### TEXT PASSAGE:
Papers
Topics
Authors
Recent
Search
2000 character limit reached

Causal Scene Narration with Runtime Safety Supervision for Vision-Language-Action Driving

Published 2 Apr 2026 in cs.RO and cs.AI | (2604.01723v1)

Abstract: Vision-Language-Action (VLA) models for autonomous driving must integrate diverse textual inputs, including navigation commands, hazard warnings, and traffic state descriptions, yet current systems often present these as disconnected fragments, forcing the model to discover on its own which environmental constraints are relevant to the current maneuver. We introduce Causal Scene Narration (CSN), which restructures VLA text inputs through intent-constraint alignment, quantitative grounding, and structured separation, at inference time with zero GPU cost. We complement CSN with Simplex-based runtime safety supervision and training-time alignment via Plackett-Luce DPO with negative log-likelihood (NLL) regularization. A multi-town closed-loop CARLA evaluation shows that CSN improves Driving Score by +31.1% on original LMDrive and +24.5% on the preference-aligned variant. A controlled ablation reveals that causal structure accounts for 39.1% of this gain, with the remainder attributable to information content alone. A perception noise ablation confirms that CSN's benefit is robust to realistic sensing errors. Semantic safety supervision improves Infraction Score, while reactive Time-To-Collision monitoring degrades performance, demonstrating that intent-aware monitoring is needed for VLA systems.

Summary

  • The paper introduces the CSN pipeline that explicitly structures textual causal links to enhance VLA system performance.
  • It integrates a Simplex-based semantic safety supervisor with PL-DPO-NLL alignment to ensure runtime safety and robust control.
  • Experimental results demonstrate significant driving score gains and reduced dependency on flat text input in diverse simulated conditions.

Causal Scene Narration and Runtime Safety for Vision-Language-Action Driving

Introduction and Motivation

The integration of Vision-Language-Action (VLA) models into autonomous driving introduces new challenges in the composition and utilization of textual prompts for closed-loop driving. Existing VLA systems traditionally pass disconnected textual fragments—such as navigation instructions, hazard alerts, and traffic state notifications—to the model, requiring implicit reasoning about relevance, causal dependency, and safety. This work proposes Causal Scene Narration (CSN), a structured, causal linking approach to the textual representation of driving environments. CSN is complemented with a runtime Simplex-based safety supervisor and a training-time PL-DPO-NLL alignment scheme, aiming to address three major shortcomings: lack of causal structure in text inputs, absence of runtime safety guarantees, and overfitting induced by preference-based reward alignment. Figure 1

Figure 1: The three-stage architecture integrates CSN restructuring (Stage 2) and semantic runtime safety supervision (Stage 3) atop the standard VLA pipeline.

Problem Formulation, Causal Structure, and the CSN Pipeline

The core hypothesis is that textual causal structure—not merely the quantity of information—determines VLA system efficacy. Conventional template-based text presents navigational intent and scene constraints as independent fragments, leaving it to the model to infer relevance, similar to the absence of directed edges in a structural causal model. CSN addresses this by explicit alignment: for each navigation intent, relevant environmental constraints are selected, classified by their causal status (blocking, temporal, explanatory), and presented with natural language connectives that reflect this relationship ('BUT', 'BEFORE', 'BECAUSE'). Figure 2

Figure 2: Template text omits causal structure; CSN restores explicit intent-constraint connections using linguistic connectives.

### RECORDED INFORMATION:

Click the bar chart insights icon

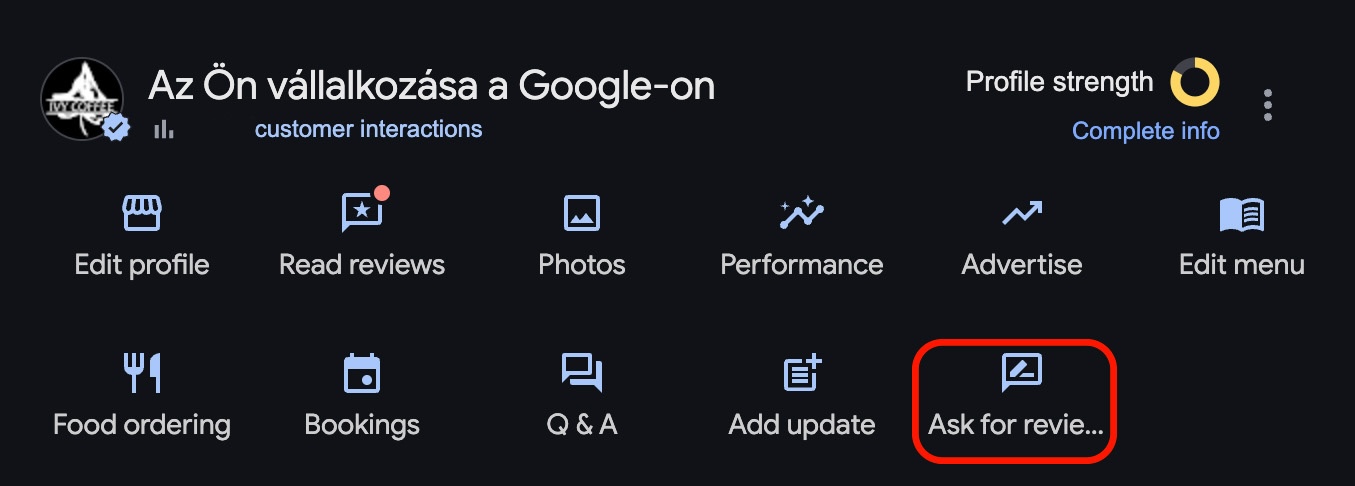(164, 130)
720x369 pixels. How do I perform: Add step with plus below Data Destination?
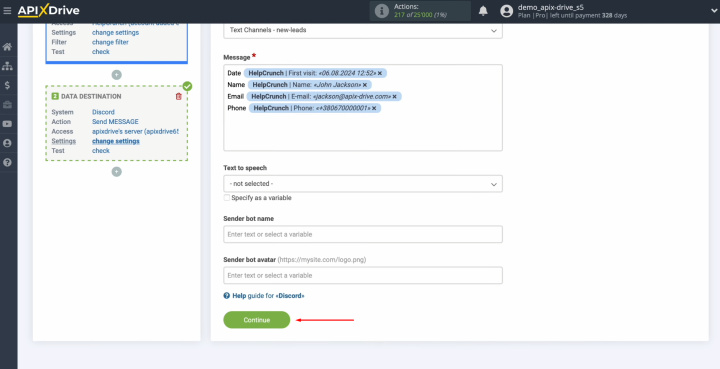pyautogui.click(x=117, y=172)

### JOB:
Summarize the Causal Scene Narration text in two sentences. Work from the text only, not the data.

### COMPLETED EXERCISE:
Causal Scene Narration (CSN) restructures the text inputs of Vision-Language-Action driving models through intent-constraint alignment, quantitative grounding, and structured separation at inference time with zero GPU cost, and it is paired with Simplex-based runtime safety supervision and Plackett-Luce DPO alignment with NLL regularization. In a multi-town closed-loop CARLA evaluation, CSN improved Driving Score by +31.1% on original LMDrive and +24.5% on the preference-aligned variant, with causal structure accounting for 39.1% of the gain, while semantic safety supervision improved Infraction Score and reactive Time-To-Collision monitoring degraded performance.